When Moshe came to Betzalel and saw the amount of material left over after the Mishkan had been constructed, he said to Hashem, ‘Master of the World! We have now made the Mishkan and we have material left over. What shall we do with the remainder?’ The reply was, ‘Make a Mishkan of testimony with it.’ Moshe went and did so. Later, when he came to give the details of the expenditure involved, he told Bnei Yisroel, ‘This amount was spent on the actual Mishkan. With the remainder I constructed a Mishkan of testimony.’ (Shemos Rabbah 51:2)

This type of care and accountability was needed for our greatest leader, who was “investing” wealth that had been accumulated through divine beneficence, without any meaningful effort on the part of the donors. It follows that subsequent, lesser officials who were entrusted with hard-earned communal funds would certainly need to exercise great care and display unquestionable conduct to avoid any concern over fund misappropriation.

One who entered the Bais HaMikdash treasury to take out the money might not enter in a garment with folds or in felt shoes, lest in the event of his becoming rich, people should say that he became rich from the treasury. (Shekalim 3:2)

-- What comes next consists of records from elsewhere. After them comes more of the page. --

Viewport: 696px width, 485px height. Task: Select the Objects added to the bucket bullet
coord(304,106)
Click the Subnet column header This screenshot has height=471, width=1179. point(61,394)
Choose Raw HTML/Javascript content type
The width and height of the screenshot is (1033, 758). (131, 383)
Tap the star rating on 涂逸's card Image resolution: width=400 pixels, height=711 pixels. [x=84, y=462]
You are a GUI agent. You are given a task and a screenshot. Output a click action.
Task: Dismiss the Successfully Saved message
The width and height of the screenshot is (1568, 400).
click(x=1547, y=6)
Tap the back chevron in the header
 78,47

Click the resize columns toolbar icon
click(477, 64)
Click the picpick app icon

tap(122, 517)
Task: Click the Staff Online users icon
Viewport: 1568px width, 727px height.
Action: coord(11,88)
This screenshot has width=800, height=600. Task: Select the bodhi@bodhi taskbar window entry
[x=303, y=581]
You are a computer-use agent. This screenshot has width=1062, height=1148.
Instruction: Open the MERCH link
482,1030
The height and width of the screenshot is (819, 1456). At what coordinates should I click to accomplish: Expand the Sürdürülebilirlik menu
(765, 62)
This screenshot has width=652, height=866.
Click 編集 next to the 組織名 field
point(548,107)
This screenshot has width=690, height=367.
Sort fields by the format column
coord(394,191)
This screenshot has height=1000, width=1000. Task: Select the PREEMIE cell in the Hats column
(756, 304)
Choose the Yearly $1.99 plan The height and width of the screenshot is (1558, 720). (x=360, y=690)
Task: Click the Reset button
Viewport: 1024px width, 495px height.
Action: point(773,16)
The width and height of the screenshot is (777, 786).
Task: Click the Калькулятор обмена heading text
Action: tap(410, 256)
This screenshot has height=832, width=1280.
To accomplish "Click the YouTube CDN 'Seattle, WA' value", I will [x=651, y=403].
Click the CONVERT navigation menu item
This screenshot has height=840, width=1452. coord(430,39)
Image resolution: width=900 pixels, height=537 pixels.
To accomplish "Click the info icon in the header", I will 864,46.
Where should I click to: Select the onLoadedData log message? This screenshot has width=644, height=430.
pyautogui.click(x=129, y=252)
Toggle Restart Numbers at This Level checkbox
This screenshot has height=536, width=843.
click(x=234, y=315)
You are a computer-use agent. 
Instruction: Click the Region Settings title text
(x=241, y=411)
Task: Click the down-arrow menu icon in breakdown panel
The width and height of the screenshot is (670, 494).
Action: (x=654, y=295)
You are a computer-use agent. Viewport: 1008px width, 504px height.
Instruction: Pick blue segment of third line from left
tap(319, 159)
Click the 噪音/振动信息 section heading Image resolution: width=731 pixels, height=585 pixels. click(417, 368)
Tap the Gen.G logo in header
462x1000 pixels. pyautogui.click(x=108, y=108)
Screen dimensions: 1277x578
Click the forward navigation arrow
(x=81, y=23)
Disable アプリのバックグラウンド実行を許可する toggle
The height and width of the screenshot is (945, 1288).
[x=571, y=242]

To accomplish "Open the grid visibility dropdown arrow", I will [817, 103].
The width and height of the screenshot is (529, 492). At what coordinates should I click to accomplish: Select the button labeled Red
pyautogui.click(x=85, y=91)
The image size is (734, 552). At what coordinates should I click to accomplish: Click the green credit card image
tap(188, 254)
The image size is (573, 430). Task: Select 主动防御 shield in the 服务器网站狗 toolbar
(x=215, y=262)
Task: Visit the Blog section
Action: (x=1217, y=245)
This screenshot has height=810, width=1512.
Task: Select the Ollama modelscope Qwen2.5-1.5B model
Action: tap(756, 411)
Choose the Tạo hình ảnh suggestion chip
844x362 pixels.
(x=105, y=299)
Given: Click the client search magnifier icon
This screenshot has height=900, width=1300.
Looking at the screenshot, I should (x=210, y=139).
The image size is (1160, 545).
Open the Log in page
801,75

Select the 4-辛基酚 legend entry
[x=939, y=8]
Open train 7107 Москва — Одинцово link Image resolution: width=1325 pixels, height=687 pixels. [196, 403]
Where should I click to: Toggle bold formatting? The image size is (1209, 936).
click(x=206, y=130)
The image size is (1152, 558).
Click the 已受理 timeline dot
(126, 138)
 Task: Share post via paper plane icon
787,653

Tax-exempt charitable nonprofits are already among the most transparent “business” operations in the United States. Detailed financial disclosures are freely available through GuideStar. This is in addition to the various state charitable registration and annual corporate forms that are available for public inspection.

Still, nonprofit board and staff members need to remind ourselves from time to time to make sure that our charitable nonprofit is operating in the open, with glass pockets (or no pockets at all). Donors want to know that their monies are being directed appropriately and towards the maximal benefit. Community members want to see that their organizations are fully above board, with no possibility of casting a negative light on themselves or those that they claim to service.

Transparency is not only about openness. It also demands accurate, truthful, and accessible information that is shared with the public. As explained by the Minnesota Council of Nonprofits: “Nonprofits have an ethical obligation to their constituents and the public to conduct their activities with accountability and transparency. Nonprofits should regularly and openly convey information to the public about their mission, activities, accomplishments and decision-making processes. Information from a nonprofit organization should be easily accessible to the public and should create external visibility, public understanding and trust in the organization.”


Rabbi Naphtali Hoff is President of Impactful Coaching & Consulting ( He can be reached at

Leave a Reply

  • (will not be published)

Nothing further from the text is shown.